Excellent post, Dan! Every time I come out with a new book, I have no idea what to do. I’ve heard of the blog tours, putting the book on pre-sale and Facebook ads, but I just sit there twiddling my thumbs and wondering which of these things actually work. Meanwhile, where are my book sales?

Thank you so much for the tips. 🙂

Liked by 1 person

Thank you. Somebody had to say it.

Blog tours are a slightly different animal. You look at it as a post on a place where people didn’t really know who you were to begin with, you factor in what that blog’s readership is, and then you watch your numbers. If the blog has 1000 followers, that might result in one or two books sales. So doing lots and lots of blogs posts on a blog tour is not necessarily A bad idea because it doesn’t cost money (but it certainly costs time- and lots of it). However, those blog posts are there forever and you still have to do them like an event – you have to promote them.

I haven’t done enough of them to opine as an expert, but I bet we have a few readers who have!

Liked by 1 person

Like anything else, they work for some and not for others. There are too many factors involved, like the blog readership as you mentioned, and the book itself- the genre, the cover, the blurb, the writing, how the author promotes him- or herself (i.e. image), etc. With every type of marketing, there is trial and error, and what worked last time might not work this time, so it can really be overwhelming.

Liked by 1 person

I put my last book on pre-order for the full three months allowed, but only because it’s the third part of the trilogy and I wanted to put a link to it at the end of the second book ASAP.

I recently had decent luck with Ereader News Today (ENT), but of course Bookbub knocked it out of the park, sales-wise. Outranking The Martian for a bit was exciting.

Liked by 1 person

I’m getting ready to launch a long-delayed book 2 of a series and I’ve got 23 days left to go. Today I sat in front of my laptop watching the countdown of a giveaway I’m doing and wondering what the hell was I going to do next LOL Talk about analysis paralysis. Thankfully I got over it.

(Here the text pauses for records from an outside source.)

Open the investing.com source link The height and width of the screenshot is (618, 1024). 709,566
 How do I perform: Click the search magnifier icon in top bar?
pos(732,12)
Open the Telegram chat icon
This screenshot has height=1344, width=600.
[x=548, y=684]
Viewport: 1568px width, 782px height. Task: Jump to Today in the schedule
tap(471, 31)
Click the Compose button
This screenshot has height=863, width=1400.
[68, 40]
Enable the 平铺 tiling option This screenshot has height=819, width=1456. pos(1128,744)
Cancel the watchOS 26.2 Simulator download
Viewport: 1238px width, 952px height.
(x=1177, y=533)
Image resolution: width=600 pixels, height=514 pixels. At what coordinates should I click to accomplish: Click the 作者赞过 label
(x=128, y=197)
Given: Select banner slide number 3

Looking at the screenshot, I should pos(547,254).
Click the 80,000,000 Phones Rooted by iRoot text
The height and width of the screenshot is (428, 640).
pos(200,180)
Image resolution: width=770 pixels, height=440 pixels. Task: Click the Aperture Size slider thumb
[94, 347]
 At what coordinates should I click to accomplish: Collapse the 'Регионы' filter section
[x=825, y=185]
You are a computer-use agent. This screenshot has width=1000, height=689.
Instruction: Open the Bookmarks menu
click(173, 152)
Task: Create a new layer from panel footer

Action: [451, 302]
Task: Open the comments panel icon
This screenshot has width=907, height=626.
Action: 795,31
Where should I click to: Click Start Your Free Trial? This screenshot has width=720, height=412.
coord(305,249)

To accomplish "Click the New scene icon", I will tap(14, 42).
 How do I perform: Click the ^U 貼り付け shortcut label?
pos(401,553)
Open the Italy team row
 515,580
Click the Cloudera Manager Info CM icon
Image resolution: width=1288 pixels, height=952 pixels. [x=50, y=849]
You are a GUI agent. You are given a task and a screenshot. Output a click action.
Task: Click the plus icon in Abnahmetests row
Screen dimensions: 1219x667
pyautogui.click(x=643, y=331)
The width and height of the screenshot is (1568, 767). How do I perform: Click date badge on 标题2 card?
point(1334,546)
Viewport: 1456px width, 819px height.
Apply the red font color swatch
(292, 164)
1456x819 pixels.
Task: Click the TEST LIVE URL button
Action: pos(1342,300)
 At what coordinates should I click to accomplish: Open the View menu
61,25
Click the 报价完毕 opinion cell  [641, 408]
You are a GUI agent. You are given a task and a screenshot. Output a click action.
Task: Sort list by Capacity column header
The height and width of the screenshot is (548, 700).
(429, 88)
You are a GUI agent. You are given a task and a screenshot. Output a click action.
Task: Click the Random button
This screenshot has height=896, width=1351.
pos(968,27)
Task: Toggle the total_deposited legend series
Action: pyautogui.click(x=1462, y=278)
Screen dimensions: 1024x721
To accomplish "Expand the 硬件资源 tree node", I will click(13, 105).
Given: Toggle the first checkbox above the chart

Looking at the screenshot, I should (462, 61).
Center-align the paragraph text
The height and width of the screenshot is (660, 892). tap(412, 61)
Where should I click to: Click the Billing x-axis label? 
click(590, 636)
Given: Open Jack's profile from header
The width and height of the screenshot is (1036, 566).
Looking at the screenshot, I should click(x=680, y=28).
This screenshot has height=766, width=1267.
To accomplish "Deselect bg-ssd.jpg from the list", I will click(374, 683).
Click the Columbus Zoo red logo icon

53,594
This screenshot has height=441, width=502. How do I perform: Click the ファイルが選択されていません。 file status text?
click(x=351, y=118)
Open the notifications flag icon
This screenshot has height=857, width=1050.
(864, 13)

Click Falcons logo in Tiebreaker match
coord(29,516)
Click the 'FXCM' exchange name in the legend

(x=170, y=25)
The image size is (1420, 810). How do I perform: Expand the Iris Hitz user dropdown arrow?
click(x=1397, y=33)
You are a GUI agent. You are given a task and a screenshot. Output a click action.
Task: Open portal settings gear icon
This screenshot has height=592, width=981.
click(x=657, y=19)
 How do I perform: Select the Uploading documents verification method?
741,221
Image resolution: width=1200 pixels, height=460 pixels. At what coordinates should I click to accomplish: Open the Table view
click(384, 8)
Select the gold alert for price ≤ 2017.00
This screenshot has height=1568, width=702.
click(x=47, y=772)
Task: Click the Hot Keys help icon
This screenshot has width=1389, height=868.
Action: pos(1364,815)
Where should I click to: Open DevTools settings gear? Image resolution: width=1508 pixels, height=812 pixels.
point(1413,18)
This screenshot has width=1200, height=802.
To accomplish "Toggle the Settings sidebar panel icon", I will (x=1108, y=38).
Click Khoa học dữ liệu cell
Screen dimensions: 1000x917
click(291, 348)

Preorders on Amazon count on the day the book is sold, which is why your book ranks high or low depending on whether there were books sold that day before the actual launch date. But on release day, whether you already have 5 preorders or 500, those preorder sales won’t count towards your ranking or the algorithm for that day. What will count is how many sales you got for that day and hour only. It’s why many established authors do preorders everywhere else but amazon because preorders hurt launch day ranking.

Having said that, I’m not established. So I opted for a preorder and then delayed that preorder when my editor said she’d need more time. I do advertise both on Facebook and Amazon Marketing Services (AMS) although I have more luck with Facebook ads. I started back in September, reviving a year old book at $5/day and then worked up to $10/day. That book is book 1 of the series that I’m releasing book 2 at the end of the month. So for me, ads work although like they say, YMMV. Blog tours only work for visibility, not sales and I did that for one of my books last year that’s my most successful book, but not this upcoming one because it’s second in a series. So it makes sense to advertise the first book only.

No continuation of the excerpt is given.